You will most commonly meet with your legislators to persuade them to vote your way on a specific piece of legislation, but you may also meet with them to educate them about an issue before it gets to the point of being a specific bill. Then, once you know your legislator, set up occasional meetings in between issues to strengthen your new relationship.
Here are some tips for a successful meeting with an elected official:
When scheduling the appointment, contact the official’s support staff.
For example, a member of Congress will have an Appointment Secretary or Scheduler. Contact them and tell them what issues you want to talk about and make sure to tell them if you are a constituent.
Don’t be discouraged or offended if your meeting is with the elected official’s staff.
Many officials, especially members of Congress, have staff that meet with constituents on specific issues. Meeting with a staff person is valuable and doesn’t mean that you are not taken seriously. Officials rely on staff to give them information.

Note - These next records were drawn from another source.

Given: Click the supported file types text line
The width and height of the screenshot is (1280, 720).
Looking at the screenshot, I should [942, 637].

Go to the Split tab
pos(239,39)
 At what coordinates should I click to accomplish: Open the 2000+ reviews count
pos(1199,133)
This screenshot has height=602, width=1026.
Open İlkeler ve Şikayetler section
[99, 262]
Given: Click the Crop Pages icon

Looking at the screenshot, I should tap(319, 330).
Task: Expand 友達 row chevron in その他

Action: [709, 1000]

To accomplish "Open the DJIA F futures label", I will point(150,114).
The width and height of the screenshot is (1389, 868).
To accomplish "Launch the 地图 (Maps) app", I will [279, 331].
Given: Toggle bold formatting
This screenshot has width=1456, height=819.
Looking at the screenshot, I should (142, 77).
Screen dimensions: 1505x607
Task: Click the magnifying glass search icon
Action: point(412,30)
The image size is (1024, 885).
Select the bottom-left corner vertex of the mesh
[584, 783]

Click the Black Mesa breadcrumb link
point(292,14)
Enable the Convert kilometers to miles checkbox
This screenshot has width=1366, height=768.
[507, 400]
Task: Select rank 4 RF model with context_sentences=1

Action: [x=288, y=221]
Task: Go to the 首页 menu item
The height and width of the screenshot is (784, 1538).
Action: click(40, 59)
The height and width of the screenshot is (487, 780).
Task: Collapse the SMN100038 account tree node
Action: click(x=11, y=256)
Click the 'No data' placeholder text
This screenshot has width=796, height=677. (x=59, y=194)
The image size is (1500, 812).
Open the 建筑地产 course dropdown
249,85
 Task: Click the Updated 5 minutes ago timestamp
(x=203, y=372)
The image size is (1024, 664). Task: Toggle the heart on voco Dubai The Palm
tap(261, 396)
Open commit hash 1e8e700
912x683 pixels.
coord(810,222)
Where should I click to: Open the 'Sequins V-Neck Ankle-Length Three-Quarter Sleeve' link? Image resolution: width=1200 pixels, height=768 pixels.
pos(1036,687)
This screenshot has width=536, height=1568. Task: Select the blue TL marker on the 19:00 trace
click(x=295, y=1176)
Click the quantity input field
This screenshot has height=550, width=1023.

Research the voting record and views of the official with whom you are meeting. If possible start your meeting off on a positive note by thanking your legislator for a recent vote. The Washington Trails Association staff can help you.
Consider and outline your main points ahead of time.
If possible, tailor your presentation to the official’s constituency, views, background and interests. Figure out how to put you main points into a dialogue or conversation. You want to have a discussion, not a lecture or report.
A business suit or professional work attire is appropriate.
If you go as a group, pick a spokesperson.
Pick one person in your group who is a constituent to serve as the spokesperson.
Attempt to make a personal connection with the legislator or staffer.
Indicate if you have any business, family or social affiliations in common. This is actually fairly common particularly at the state level and will often work in your favor to make your meeting, and yourself more memorable.
Stay focused on one issue and always ask for a specific action on the part of the official.
For instance, ask them to vote for or cosponsor a bill you support. Try to get a commitment from them.
Always be gracious and truthful.
Even if the official or staff person is rude or uninformed, remain courteous. Never say anything false to make a point.
Send thank-you letters to all of the people involved in your meeting. In the letter, restate your position, remind the official of what you asked for, send them any additional information you promised, and thank them for taking the time to meet with you.